Former PaySource executive gets 15 months in prison, ordered to pay $12 million in restitution

A former PaySource executive was ordered to pay $12 million in restitution to the IRS and sentenced to 15 months in prison Friday.

Charles C. Painter, 63, of Dayton, formerly the chief executive officer and resident of PaySource, previously pleaded guilty to tax fraud on February 17.

PaySource’s former owner, Robert Sacco, who was accused of bilking the IRS of $26.7 million, pleaded guilty Oct. 26 to conspiracy to defraud the United States by impeding the Internal Revenue Service, money laundering and tax evasion. He has not yet been sentenced.

Dayton-based PaySource, which had offices on Poe Avenue and employed 40 people, was a co-employment company — meaning that it hired a client company’s employees, thus becoming their employer of record for tax and insurance purposes. PaySource enabled business owners to outsource the management of human resources, employee benefits, payroll and workers’ compensation and other strategic services.

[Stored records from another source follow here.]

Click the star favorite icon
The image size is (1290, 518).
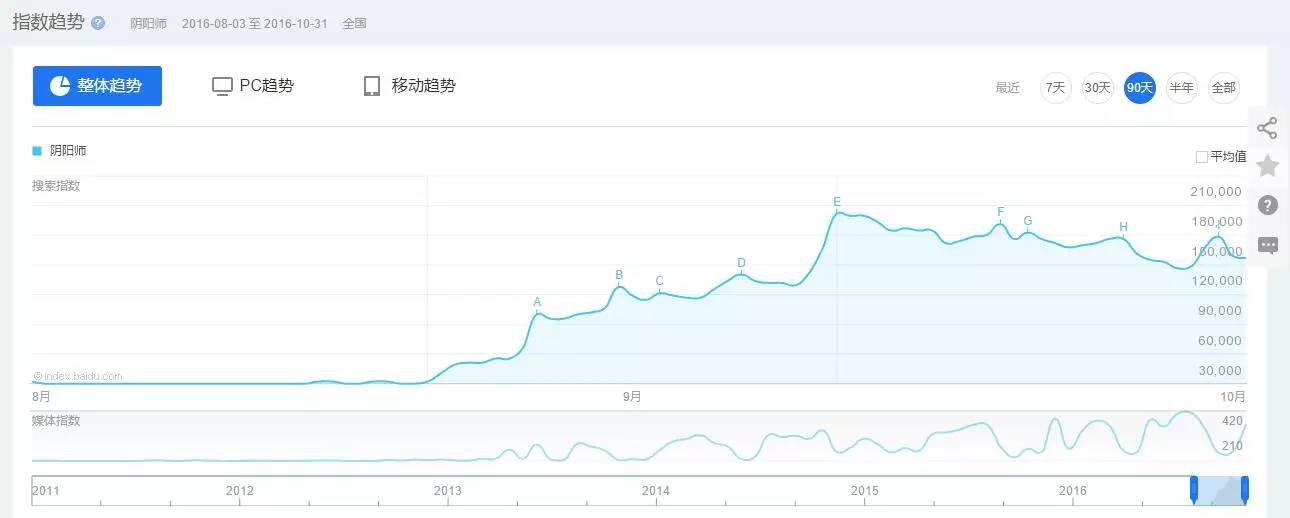click(1267, 166)
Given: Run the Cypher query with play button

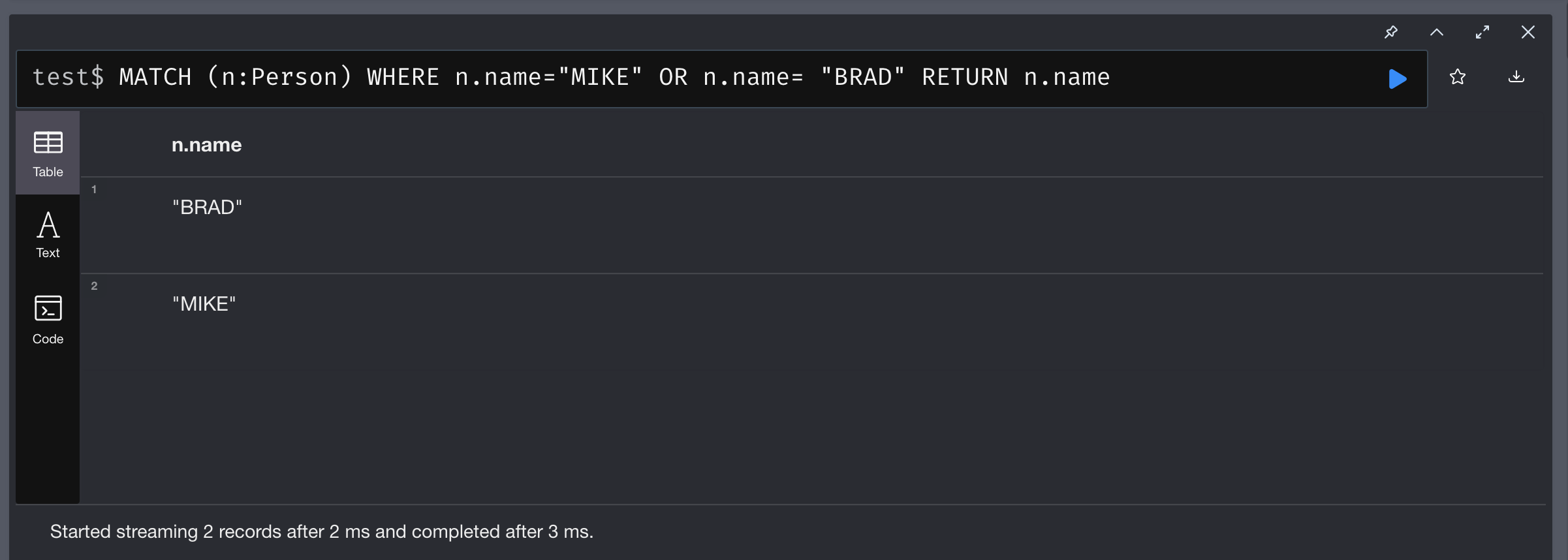Looking at the screenshot, I should (x=1397, y=79).
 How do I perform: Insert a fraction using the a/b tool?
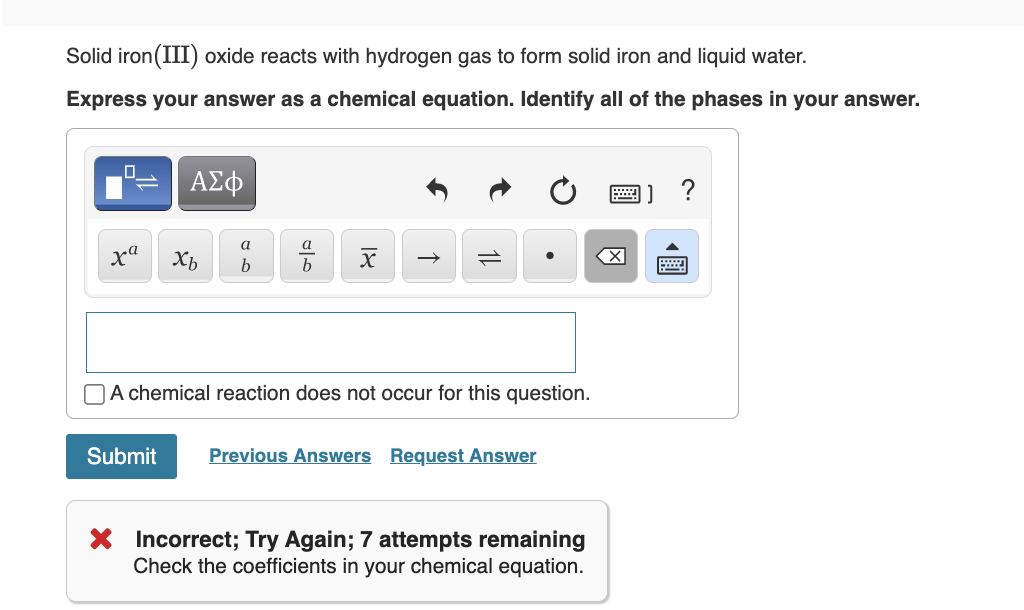click(x=307, y=256)
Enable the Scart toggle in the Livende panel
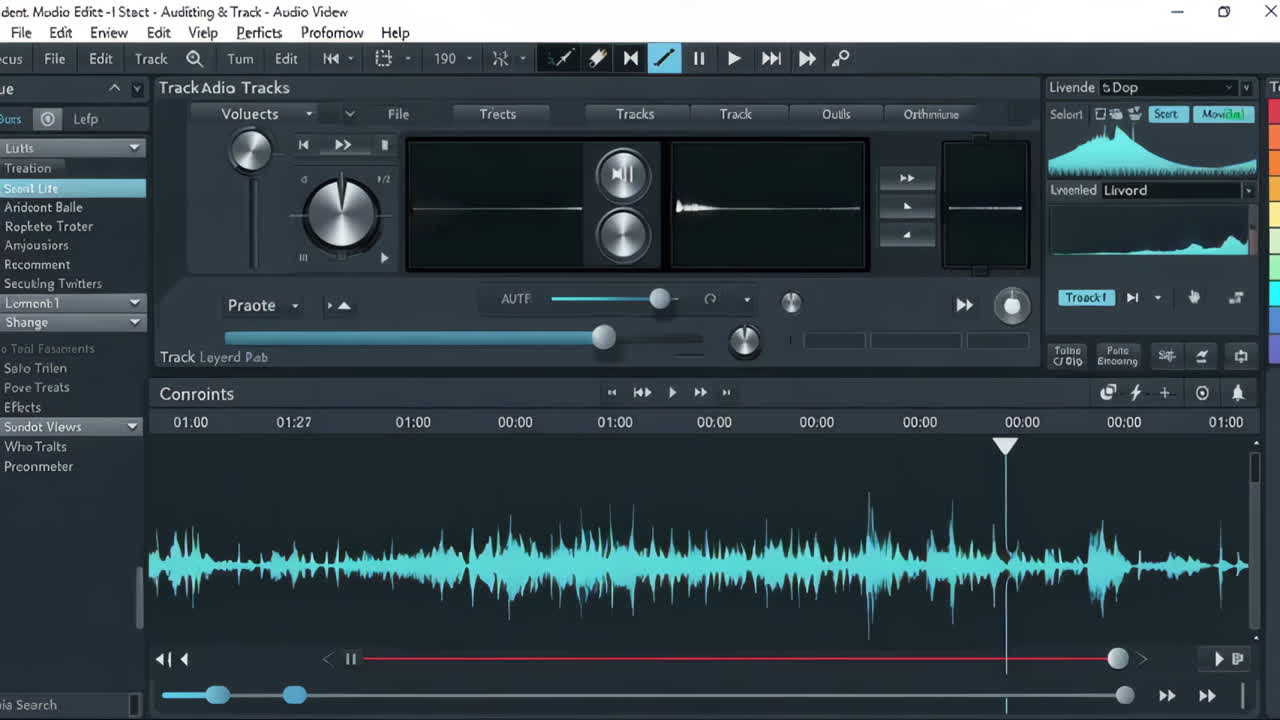This screenshot has height=720, width=1280. pos(1167,114)
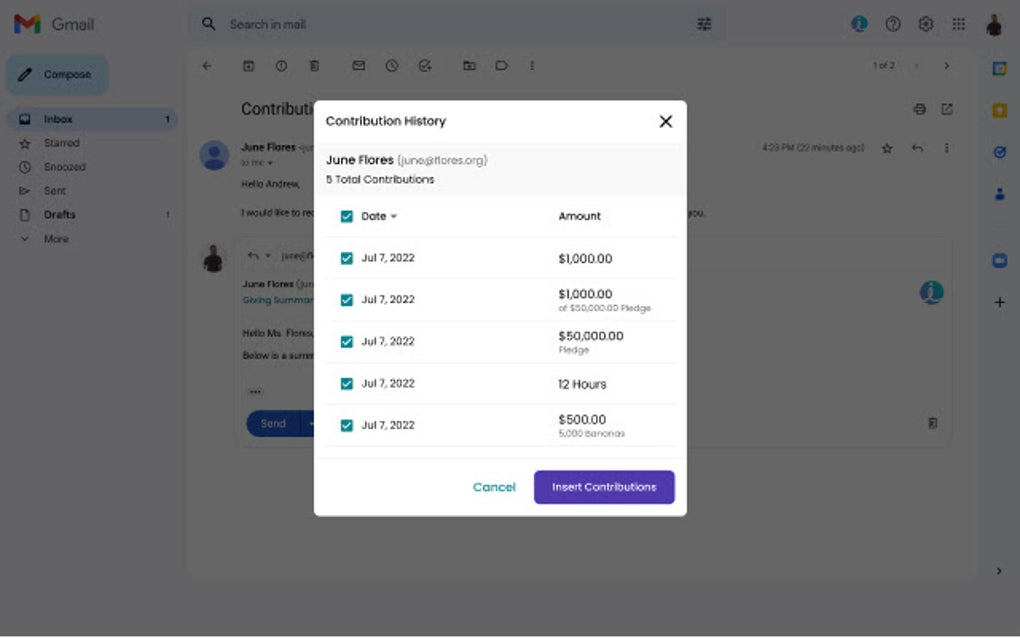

According to court documents, Painter assisted in the preparation and filing of a false corporate income tax return with the IRS for the third quarter of 2007. This federal tax return fraudulently stated that the total wages Paysource II, Inc., one of Sacco’s companies, paid to employees was $2.4 million and as a result, Paysource II, Inc. incurred an employment tax liability of just more than $600,000.

Paysource II, Inc. actually paid $6.6 million in total wages to its employees and incurred an actual employment tax liability of $1.7 million. Painter was well aware this tax return under reported Paysource II, Inc.’s taxable income, according to Carter M. Stewart, U.S. Attorney for the Southern District of Ohio.

Painter also filed fraudulent third- and fourth-quarter returns in 2007 for several Sacco-owned companies, including PaySource, Inc., PaySource II PaySource III, Inc., PaySource IV, Inc., PaySource V, Inc., and PaySource VI, Inc., according to court documents.

“Corporate executives have a significant responsibility to collect and turn over all IRS withholding taxes,” said Darryl Williams, Special Agent in Charge, IRS, Criminal Investigation, Cincinnati Field Office. “Employment tax fraud can also impact employees, who may see future benefits such as Social Security, Medicare or Unemployment Compensation reduced or eliminated when their employers don’t comply with the law.